What we think we’re actually doing.
Most AI text today is technically correct and emotionally hollow. It uses six words where two would do, opens with “in today’s rapidly evolving landscape,” and leans on the same handful of intensifiers in the same handful of places. People — even people who can’t name the tell — can usually sense it.
HumanizeMyWriting rewrites that text so it reads like a person wrote it. Not because the user is trying to fool anyone, but because most of the time the underlying ideas are theirs — the AI was just scaffolding. The product exists for the gap between “I outlined this” and “I’d be proud to put my name on this.”
What this is for
We built the humanizer for writers, students, marketers, ESL speakers, and anyone whose first draft (AI-assisted or not) doesn’t yet sound like them. We think those use cases are obviously legitimate — that’s how editors and ghostwriters have worked forever.
What we’re honest about
Some users will pass humanized AI text off as their own original thinking in places where original thinking is explicitly being evaluated. We can’t prevent that, and we don’t pretend the detection arms race is a misunderstanding — it’s real, and we’re participants in it. If you’re submitting work to a course or publication that prohibits AI-assisted writing, this product probably isn’t for that submission.
What we won’t do
- Train models on your prose — ever. Not the humanizer, not the detector, not the voice analyzer.
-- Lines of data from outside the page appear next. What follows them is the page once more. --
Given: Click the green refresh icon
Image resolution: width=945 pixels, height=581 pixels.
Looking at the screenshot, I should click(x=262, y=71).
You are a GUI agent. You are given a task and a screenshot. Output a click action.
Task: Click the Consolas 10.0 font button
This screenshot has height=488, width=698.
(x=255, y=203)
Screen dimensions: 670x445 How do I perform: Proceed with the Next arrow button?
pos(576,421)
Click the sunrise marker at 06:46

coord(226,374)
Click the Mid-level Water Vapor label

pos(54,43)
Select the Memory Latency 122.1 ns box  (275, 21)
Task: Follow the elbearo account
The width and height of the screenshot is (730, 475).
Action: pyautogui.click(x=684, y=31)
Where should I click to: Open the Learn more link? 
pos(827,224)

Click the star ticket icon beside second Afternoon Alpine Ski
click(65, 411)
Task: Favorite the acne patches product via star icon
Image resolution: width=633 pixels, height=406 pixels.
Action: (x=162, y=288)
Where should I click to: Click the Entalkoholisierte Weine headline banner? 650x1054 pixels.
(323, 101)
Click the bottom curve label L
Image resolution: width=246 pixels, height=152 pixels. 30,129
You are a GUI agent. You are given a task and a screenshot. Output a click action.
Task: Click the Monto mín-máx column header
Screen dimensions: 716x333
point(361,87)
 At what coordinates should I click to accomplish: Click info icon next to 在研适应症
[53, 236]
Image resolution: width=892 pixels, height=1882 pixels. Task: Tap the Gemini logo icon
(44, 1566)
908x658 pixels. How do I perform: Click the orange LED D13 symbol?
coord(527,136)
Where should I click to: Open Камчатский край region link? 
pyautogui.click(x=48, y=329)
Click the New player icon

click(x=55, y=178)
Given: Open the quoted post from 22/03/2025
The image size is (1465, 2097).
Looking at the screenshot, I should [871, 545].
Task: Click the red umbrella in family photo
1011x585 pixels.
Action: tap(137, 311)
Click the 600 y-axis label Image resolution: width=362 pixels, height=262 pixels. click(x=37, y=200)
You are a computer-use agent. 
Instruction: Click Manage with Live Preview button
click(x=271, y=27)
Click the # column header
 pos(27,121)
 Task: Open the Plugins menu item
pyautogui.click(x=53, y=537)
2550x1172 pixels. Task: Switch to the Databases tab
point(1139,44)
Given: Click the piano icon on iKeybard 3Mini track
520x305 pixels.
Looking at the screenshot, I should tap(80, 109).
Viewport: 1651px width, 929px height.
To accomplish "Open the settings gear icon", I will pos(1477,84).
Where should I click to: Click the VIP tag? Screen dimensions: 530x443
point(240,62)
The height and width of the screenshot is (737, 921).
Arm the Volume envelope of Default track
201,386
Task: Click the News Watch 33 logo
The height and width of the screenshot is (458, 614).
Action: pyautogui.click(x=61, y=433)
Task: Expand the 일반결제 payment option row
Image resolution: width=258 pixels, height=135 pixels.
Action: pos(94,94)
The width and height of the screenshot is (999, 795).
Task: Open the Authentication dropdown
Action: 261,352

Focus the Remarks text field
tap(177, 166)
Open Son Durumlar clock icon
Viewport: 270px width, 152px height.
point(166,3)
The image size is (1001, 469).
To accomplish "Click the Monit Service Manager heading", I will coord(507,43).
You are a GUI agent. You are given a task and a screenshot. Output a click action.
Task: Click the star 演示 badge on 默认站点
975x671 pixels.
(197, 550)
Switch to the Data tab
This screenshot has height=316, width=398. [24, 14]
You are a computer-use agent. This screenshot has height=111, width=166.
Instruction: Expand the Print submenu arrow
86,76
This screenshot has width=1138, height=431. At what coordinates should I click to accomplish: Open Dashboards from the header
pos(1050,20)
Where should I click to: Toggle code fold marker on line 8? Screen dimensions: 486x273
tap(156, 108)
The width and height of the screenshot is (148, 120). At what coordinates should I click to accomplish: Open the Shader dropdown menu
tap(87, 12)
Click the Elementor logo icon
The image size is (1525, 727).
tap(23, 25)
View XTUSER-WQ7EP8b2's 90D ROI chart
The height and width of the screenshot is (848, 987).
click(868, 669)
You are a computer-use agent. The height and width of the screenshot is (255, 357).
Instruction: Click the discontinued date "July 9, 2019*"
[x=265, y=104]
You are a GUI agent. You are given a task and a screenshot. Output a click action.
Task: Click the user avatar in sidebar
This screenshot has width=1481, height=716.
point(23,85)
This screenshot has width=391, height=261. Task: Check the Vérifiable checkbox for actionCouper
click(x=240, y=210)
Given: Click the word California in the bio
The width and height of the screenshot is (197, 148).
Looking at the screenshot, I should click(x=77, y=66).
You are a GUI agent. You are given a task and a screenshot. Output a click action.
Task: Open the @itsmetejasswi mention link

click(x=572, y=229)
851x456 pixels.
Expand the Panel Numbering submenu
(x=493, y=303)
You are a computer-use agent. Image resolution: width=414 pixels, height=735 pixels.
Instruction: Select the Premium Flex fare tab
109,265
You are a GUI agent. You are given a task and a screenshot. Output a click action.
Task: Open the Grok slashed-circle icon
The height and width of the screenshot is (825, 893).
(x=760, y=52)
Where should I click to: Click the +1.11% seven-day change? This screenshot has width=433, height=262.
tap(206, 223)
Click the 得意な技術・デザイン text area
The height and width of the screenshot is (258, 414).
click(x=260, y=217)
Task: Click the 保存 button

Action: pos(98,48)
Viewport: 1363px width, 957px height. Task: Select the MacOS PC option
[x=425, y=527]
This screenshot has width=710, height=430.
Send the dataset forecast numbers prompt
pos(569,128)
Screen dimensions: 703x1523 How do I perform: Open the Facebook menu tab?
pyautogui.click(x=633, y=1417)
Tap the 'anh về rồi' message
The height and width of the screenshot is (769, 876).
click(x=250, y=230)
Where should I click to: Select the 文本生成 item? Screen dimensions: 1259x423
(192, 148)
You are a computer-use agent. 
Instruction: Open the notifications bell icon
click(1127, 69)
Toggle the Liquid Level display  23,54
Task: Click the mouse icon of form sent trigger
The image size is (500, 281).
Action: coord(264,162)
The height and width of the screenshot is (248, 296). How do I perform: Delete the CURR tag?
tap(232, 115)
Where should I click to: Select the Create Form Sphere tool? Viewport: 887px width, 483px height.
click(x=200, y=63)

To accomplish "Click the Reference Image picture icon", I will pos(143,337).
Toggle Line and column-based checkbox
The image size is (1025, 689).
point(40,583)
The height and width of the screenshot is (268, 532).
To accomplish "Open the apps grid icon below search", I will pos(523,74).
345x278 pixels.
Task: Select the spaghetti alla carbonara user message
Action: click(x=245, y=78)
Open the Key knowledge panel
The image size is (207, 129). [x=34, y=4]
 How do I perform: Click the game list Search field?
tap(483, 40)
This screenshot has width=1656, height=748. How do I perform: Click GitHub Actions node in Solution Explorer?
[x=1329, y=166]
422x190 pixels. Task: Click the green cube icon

- Sell, trade, or share your text with anyone. The structured logs we keep contain word counts, latency, and model name — never prose.
- Build features that target specific institutions’ detection setups. We’re making writing read more naturally; we’re not in the business of name-by-name detector evasion.
- Market the product around dishonesty. The landing copy says “bypass every detector” because that’s a real outcome of writing that reads like a human wrote it — not because we want you to deceive someone you owe authentic work to.
The bet
Detection software has a structural ceiling. As AI text gets better, it converges on the distributional middle of human writing — and you can’t reliably flag “sounds like a competent human” as AI without flagging actual competent humans too. Eventually the distinction will matter less than whether the work is good and the author endorses it. Until then, we’re shipping a tool that’s genuinely useful to writers and transparently uncomfortable for graders who relied on detectors as a shortcut.